Creating change makers and building more empowered LGBTQ youth for a brighter future, since 2015.
In 2019, we did some amazing things:
- Served 270 campers in 30 states and from 9 countries!
- Awarded 55 scholarships totaling $40,075, 16 of the scholarships specifically allocated for youth of color
- Worked with 98 volunteer staff from who came from 17 different states to give their hearts and time to these youth!
- Provided 6 weeks of overnight leadership camp – 5 weeks in California and 1 week in Maryland!
- We matched 15 staff mentors with 15 campers to work on leadership projects year round and guide them through their life outside of camp.
- Hosted 75 people for our 2nd annual LGBTQ Family Camp!

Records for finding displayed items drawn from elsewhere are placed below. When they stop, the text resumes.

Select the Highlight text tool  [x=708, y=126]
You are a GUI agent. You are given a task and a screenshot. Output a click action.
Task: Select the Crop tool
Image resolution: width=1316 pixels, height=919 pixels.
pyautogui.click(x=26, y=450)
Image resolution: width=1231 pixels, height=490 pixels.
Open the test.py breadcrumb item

- Held several year-round events on West and East coast, including our annual camper reunion!
What a year!
Impact Stories
Chance and Ryan
Meet Chance and Ryan, a beautiful bond of friendship who shared the common goal of starting a Gay/Straight Alliance Club at their school to combat bullying! When their principal told them no, they didn’t back down, they fought even harder until finally their school gave them permission to organize their club. Their journey did not stop there once they got approval. Chance and Ryan stumbled upon Brave Trails and were destined to attend so they could learn how to be even stronger leaders in their community. They raised their own funds through a peer-to-peer fundraising campaign. Had Brave Trails not been operating, who knows if Chance and Ryan would have had the success in bringing their school community together! Because of Brave Trails leadership programming Chance and Ryan continue to be awesome warriors in a community that almost didn’t support them.
Lou
Meet Lou Lou who identifies as “they/them”. Lou is 12 years old and lives in the Los Angeles area. Destined to attend Brave Trails, Lou did all of their own fundraising to get to camp. Lou is a natural leader and attended many workshops at camp including, public speaking, how to create your own GSA, LGBTQ history, and activist storytelling. After camp Lou went back to school and found a teacher that would be the advisor for a new LGBTQ group at school, which are very rare in middle school. Lou worked with their teacher to get the club up and running and at their very first meeting they had 40 middle school students attend. Lou helped create content and projects for the group every week and put their public speaking they learned at camp to use by being the spokesperson of the group. The group is still up and running strong.
Mason
I am working with the student senate at my school to create a gender neutral uniform and am working on my own to create more gender neutral bathrooms within my school, as everyone wants to use the single stall one we currently have, leaving many individuals unable to use it when they need to. I have acted as a Youth Advisor for a social justice internship hosted by The Center in downtown Manhattan. This year I am also acting as a member of my Model United Nations club’s secretariat, which entails me being the Undersecretary General of Public Relations.
Mason and Cory
We have been working on a project we called B.ACTY, or Bringing Activism and Collaboration Through You! which we got the idea for at camp when we created our pamphlet during social entrepreneurship. Currently we have a facebook page and an instagram account, while a website is in the works and should be up within a month or two.
Our idea centers around creating informational pamphlets discussing topics prominent in the media and activism, in a way anyone can understand and interpret. Our goal from this is to encourage people to get involved within their capabilities by providing them with rudimentary information and further resources they can use to get involved. We also hope to provide information from outside resources to share and get people involved, such as news articles, change.org petitions, and information directly from the US government.